Exercise tasks
**1)** Summarize the reflection on Jesus in two sentences.
**2)** In the reflection on Jesus, what covered the floor of the stable where he arrived?
**3)** According to the reflection on Jesus, why does the view that weakness is the occasion for God's power strike some people as foolishness?

My passion for understanding the person of Jesus has grown dramatically over the years, with an ever-increasing desire to know him more. This has encouraged me to explore the extraordinary and apparent "foolish" nature of this unlikely king and why this strange kingdom he established should have any meaning in the modern world. How has an upside-down kingdom turned the world inside out?

First then, we see this apparent foolishness being present in Jesus' life.

His earthly life as far as we can tell was uneventful. He was born Jewish, in the small town of Bethlehem. Jesus arrived in the stench of an old stable. Rather than royal red carpets, there was a dirty floor covered in hay and manure, and most likely a family of mice. The hallowed presence of God turns up at the time that Bethlehem was a vassal state and political backwater on the fringe of the Roman Empire. From the very beginning, in the place he was born, to the very end, in the way in which he died, it was through the lens of utter weakness and helplessness that we would witness and see God's love break in to the world. What utter foolishness. The entire scene is underlain with a resounding message: complete weakness and dependency will always be the occasion for God to exert his power. Such a view is foolishness to those whose idea of a king is defined by the worldview of the powerful.

Provided information
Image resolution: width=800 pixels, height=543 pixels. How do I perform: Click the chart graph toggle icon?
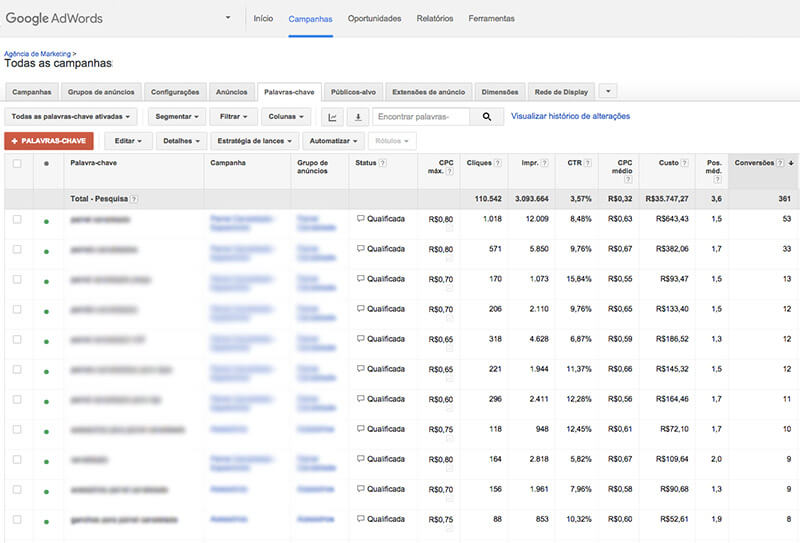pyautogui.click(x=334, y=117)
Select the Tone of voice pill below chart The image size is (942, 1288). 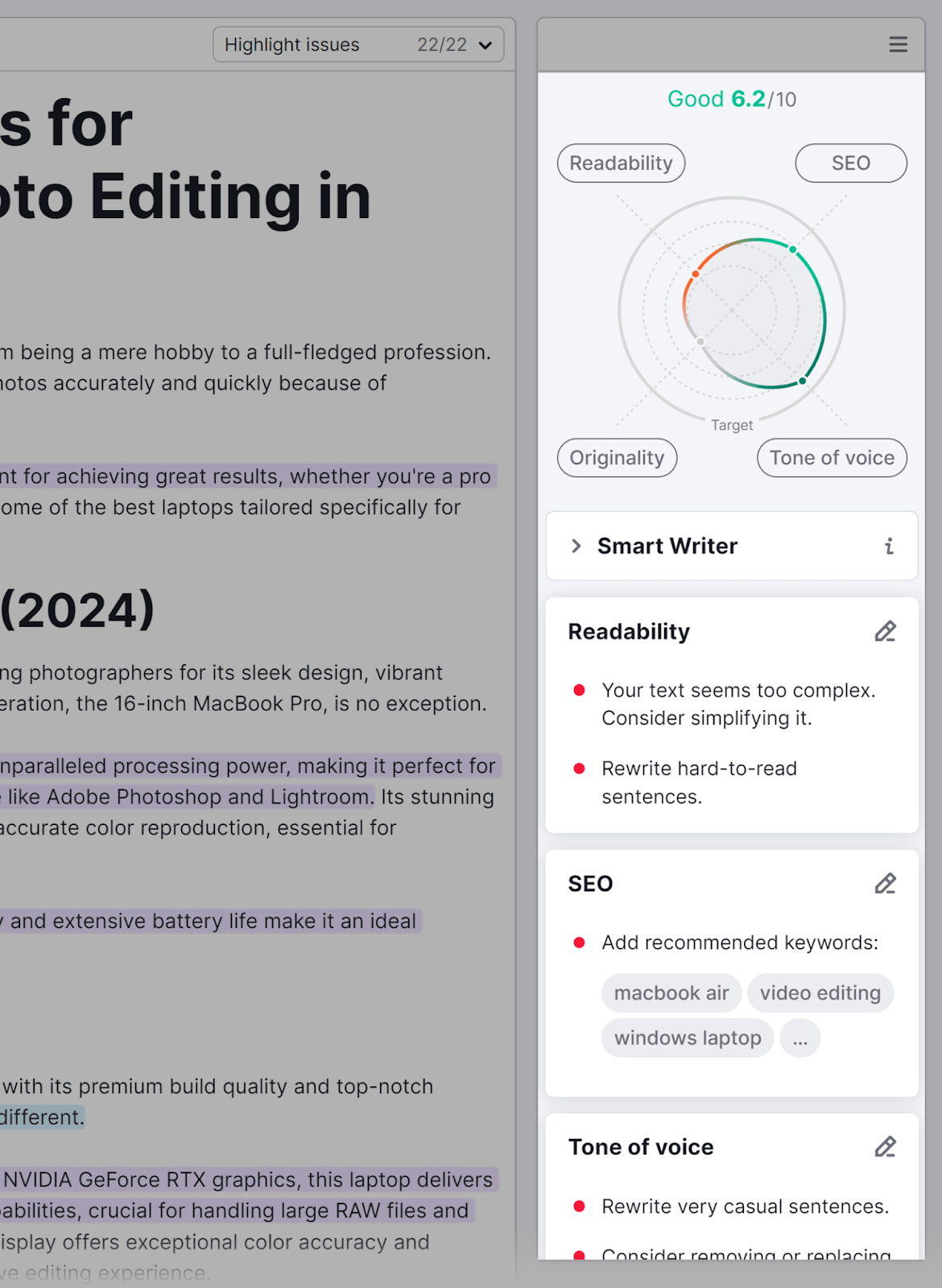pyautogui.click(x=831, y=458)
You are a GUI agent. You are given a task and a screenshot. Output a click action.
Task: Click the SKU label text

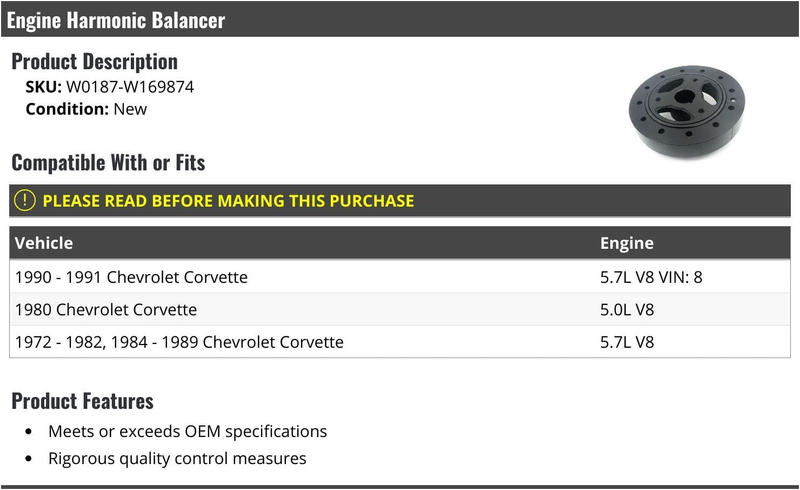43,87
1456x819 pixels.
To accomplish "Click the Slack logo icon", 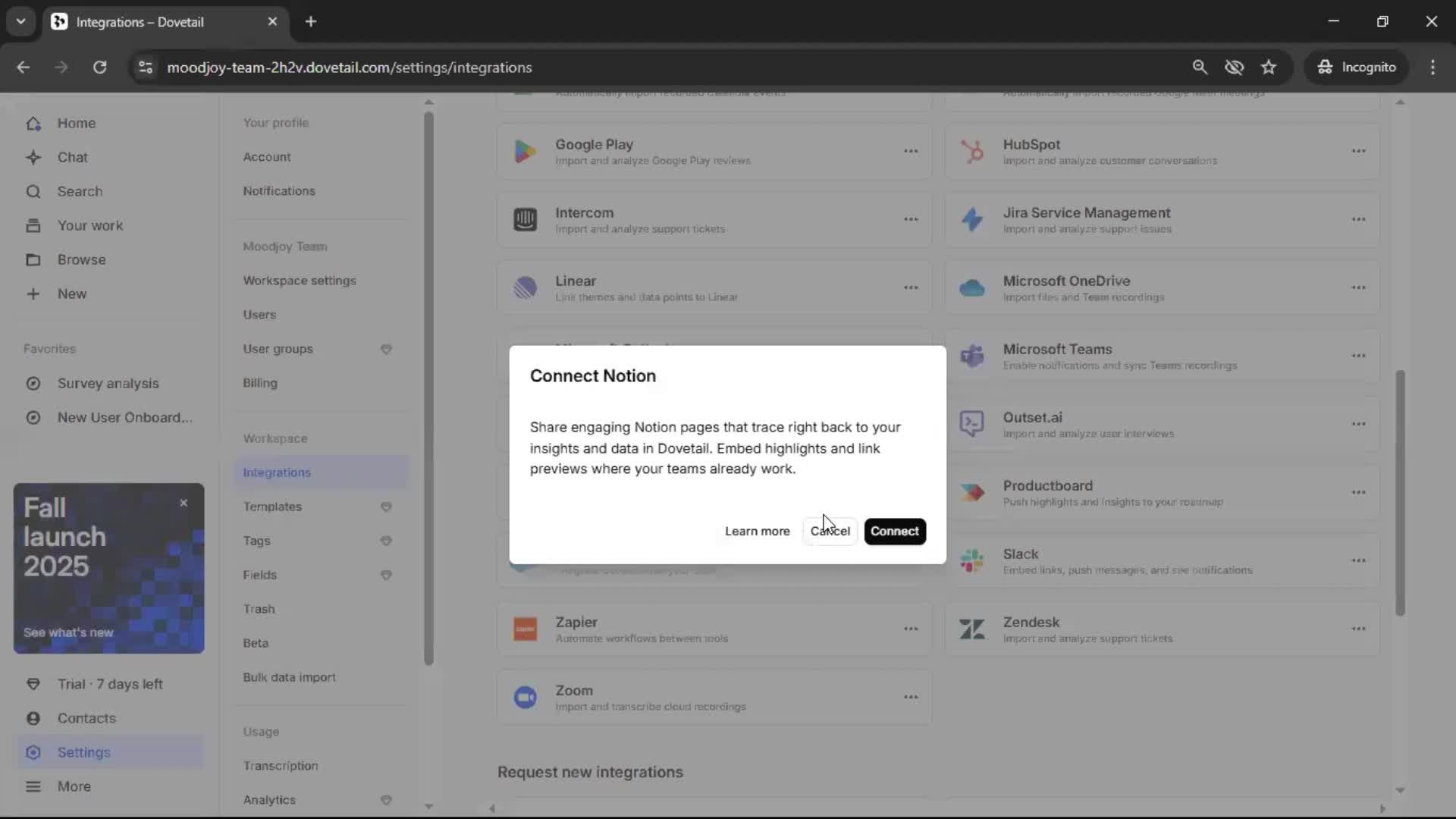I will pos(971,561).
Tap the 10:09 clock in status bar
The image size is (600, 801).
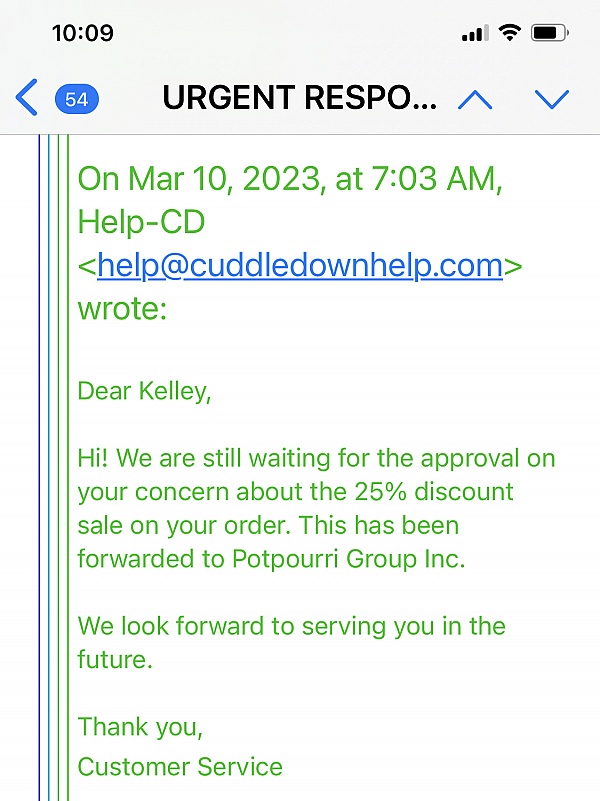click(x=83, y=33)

Full solutions
**1)** Driven by a growing desire to know Jesus, the writer explores the apparently foolish nature of this unlikely king and his upside-down kingdom. From his birth in a Bethlehem stable to his death, God's love broke into the world through utter weakness, carrying the message that complete weakness and dependency will always be the occasion for God to exert his power.

**2)** Hay and manure.

**3)** Those people define their idea of a king by the worldview of the powerful, so a king revealed through utter weakness and helplessness seems foolish to them.